======== Dokumentauszug ========
1.3 Verbindungsstrukturen als begrenzende Faktoren

Durch die anhaltende Miniaturisierung integrierter Schaltungen wird die Geschwindigkeit der Transistoren immer größer. Bei der Signallaufzeit auf den Verbindungsleitungen, die hauptsächlich durch ihre RC Zeitkonstante gegeben ist, lässt sich ein solcher Trend leider nicht in diesem Ausmaß beobachten [3] und ihre elektrischen Eigenschaften werden maßgebend für das Verhalten der Gesamtschaltung. Um die Leistungsfähigkeit integrierter Schaltungen weiter zu steigern, muss man deshalb besonders bei den Metallleitungen nach Lösungen zur Verringerung der parasitären Effekte suchen oder, falls das nicht möglich ist, zumindest ihr Verhalten mit hoher Genauigkeit simulieren, um Beeinträchtigungen der Funktion der Gesamtschaltung möglichst früh zu erkennen und durch entsprechende Maßnahmen im Schaltungsentwurf entgegen zu wirken. Doch nicht nur die elektrischen, sondern auch die thermischen und mechanischen Eigenschaften der Verbindungsstrukturen müssen beim Entwurf berücksichtigt werden.

Es treten dabei parasitäre Effekte auf, wie Dämpfung durch den Leitungswiderstand, Signalverzögerung, Übersprechen (kapazitiv, induktiv oder über das Substrat), Reflexionen durch Diskontinuitäten, Skin-Effekt, Wirbelströme, Verluste durch elektromagnetische Abstrahlung, Erwärmung durch elektrische Verlustleistung, Elektromigration und Stressmigration. Auf die wichtigsten Punkte wird in den folgenden Unterabschnitten näher eingegangen.
======== Bereitgestellte Daten ========
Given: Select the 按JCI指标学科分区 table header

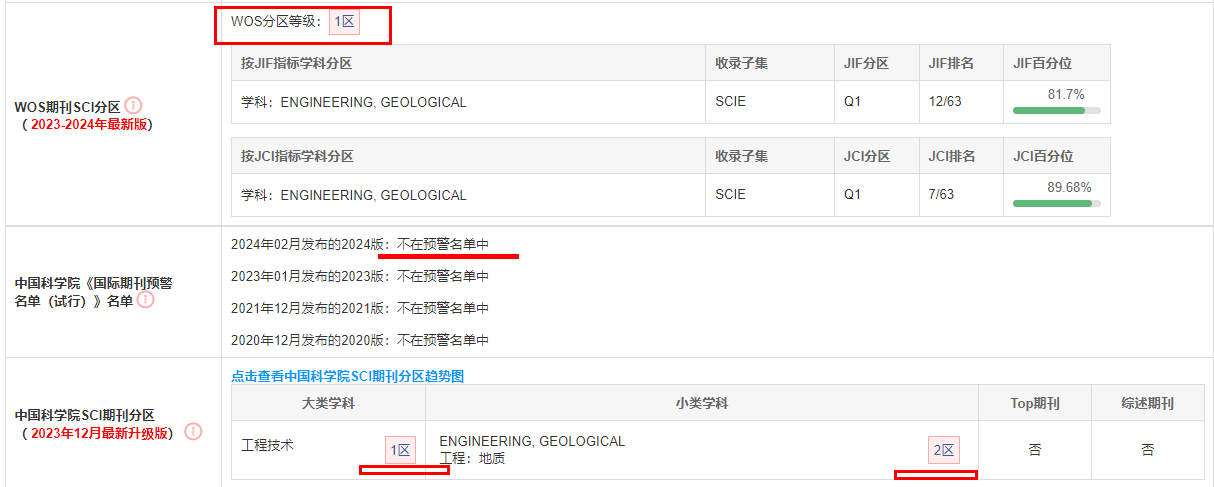Looking at the screenshot, I should (297, 156).
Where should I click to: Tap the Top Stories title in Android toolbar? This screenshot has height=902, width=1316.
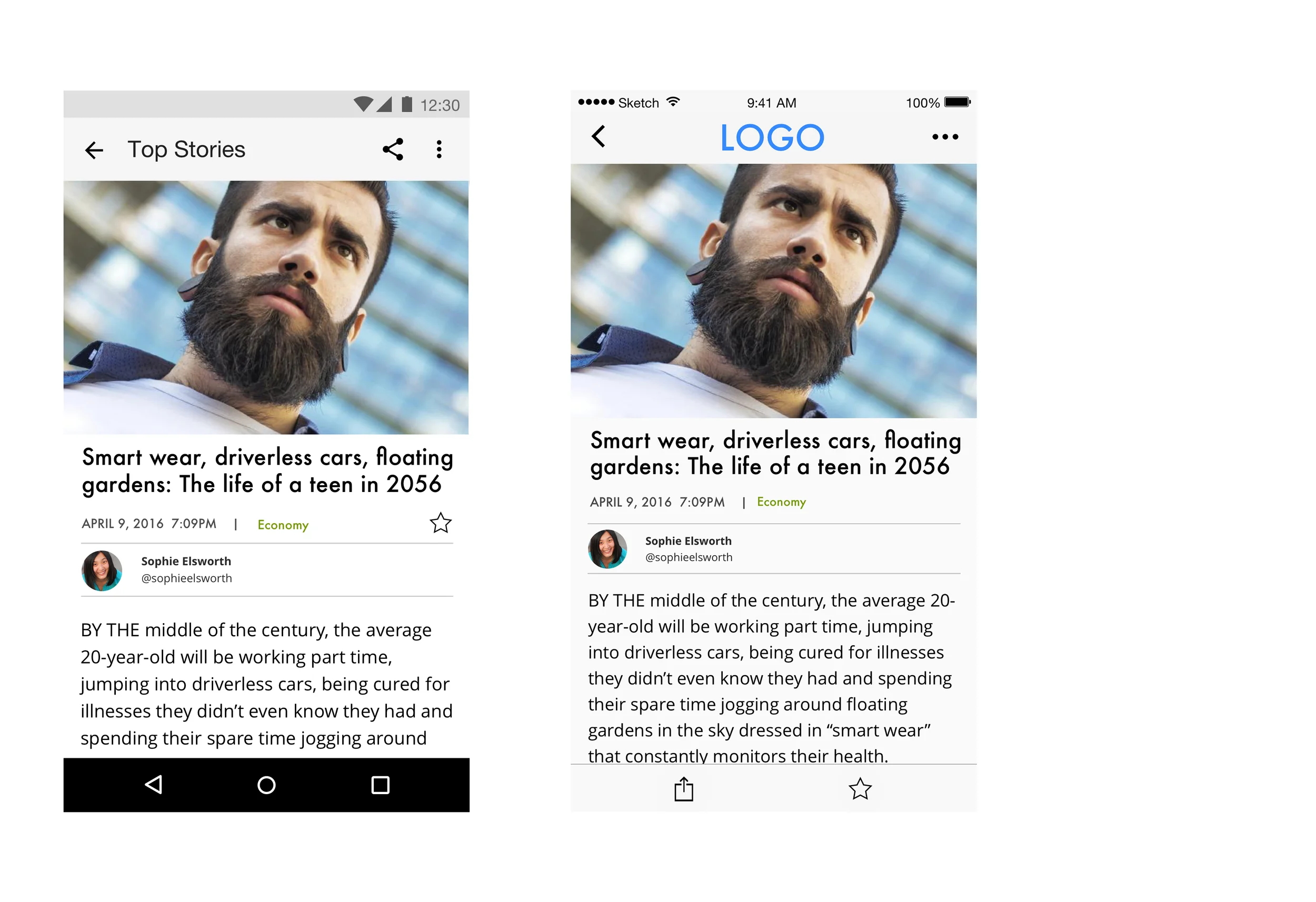(x=186, y=149)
========
» **Zu erledigende Aufgaben**
1 > Bitte schreiben Sie aus dem Auszug über Verbindungsstrukturen den Teil ab, der mit den Worten „Es treten dabei“ anfängt und mit „Unterabschnitten näher eingegangen.“ aufhört.
2 > Wodurch ist laut dem Auszug über Verbindungsstrukturen die Signallaufzeit auf den Verbindungsleitungen hauptsächlich gegeben?

» **Geordnete Lösungen**
1 >
Es treten dabei parasitäre Effekte auf, wie Dämpfung durch den Leitungswiderstand, Signalverzögerung, Übersprechen (kapazitiv, induktiv oder über das Substrat), Reflexionen durch Diskontinuitäten, Skin-Effekt, Wirbelströme, Verluste durch elektromagnetische Abstrahlung, Erwärmung durch elektrische Verlustleistung, Elektromigration und Stressmigration. Auf die wichtigsten Punkte wird in den folgenden Unterabschnitten näher eingegangen.

2 > Durch ihre RC Zeitkonstante.